Gene Regulatory Network Inference using GENIE3

Use the tool GENIE3, which can be downloaded from http://homepages.inf.ed.ac.uk/vhuynht/software.html

My code Implementation:

import numpy as np
from GENIE3 import *
import pandas as pd
df=pd.read_csv('GDS2768.csv',sep='\t',header=1)

gene_names_Ecoli = list(df["ID_REF"])
df1=df.ix[0:,2:]
data_Ecoli=np.array(df1.transpose().as_matrix().tolist())
tree_method = 'RF'
(VIM4, MSE_overall, treeEstimators) = genie3(data_Ecoli,tree_method=tree_method,compute_MSE=True)
get_link_list(VIM4, gene_names=gene_names_Ecoli,file_name='ranking_ID_REF.txt')

Here you can download my report the top 100 interactions (i.e. source, target, type of edge) their score and the statistical significance of the score.

Fuzzy Clustering of Regulating Genes

Now we have the top 100 interactions. The next question is, what are the functions of these top regulating genes?

You are recommended to use the fuzzy clustering tool, named DAVID from http://david.abcc.ncifcrf.gov/ to find all functional categories of genes that relate to 100 interactions above.

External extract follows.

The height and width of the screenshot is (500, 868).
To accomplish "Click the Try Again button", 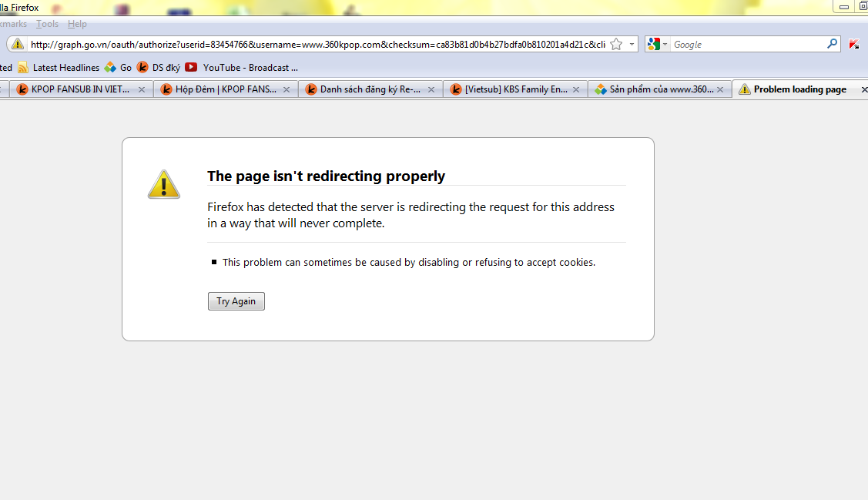I will (x=236, y=301).
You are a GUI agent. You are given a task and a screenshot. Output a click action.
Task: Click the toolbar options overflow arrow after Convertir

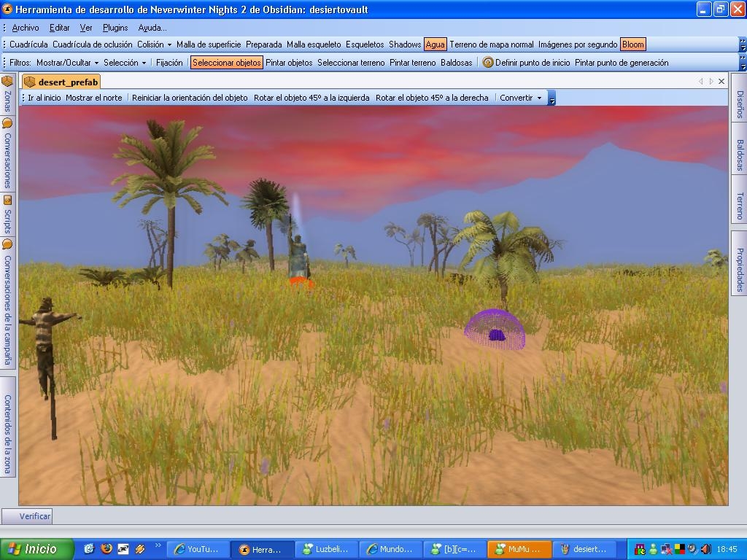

DAVID Functional Annotation Clustering uses a fuzzy clustering concept as functional classification by measuring relationships among the annotation terms on the basis of the degree of their coassociation with genes within the user’s list to cluster somewhat heterogeneous, yet highly similar annotation into functional annotation groups.

Fuzzy clustering (also referred to as soft clustering) is a form of clustering in which each data point can belong to more than one cluster. Clustering or cluster analysis involves assigning data points to clusters (also called buckets, bins, or classes), or homogeneous classes, such that items in the same class or cluster are as similar as possible, while items belonging to different classes are as dissimilar as possible. Clusters are identified via similarity measures. These similarity measures include distance, connectivity, and intensity. DAVID statistical guarantees include Fold enrichment, percentage, Classification stringency, Enrichment score, P-value, and Benjamini.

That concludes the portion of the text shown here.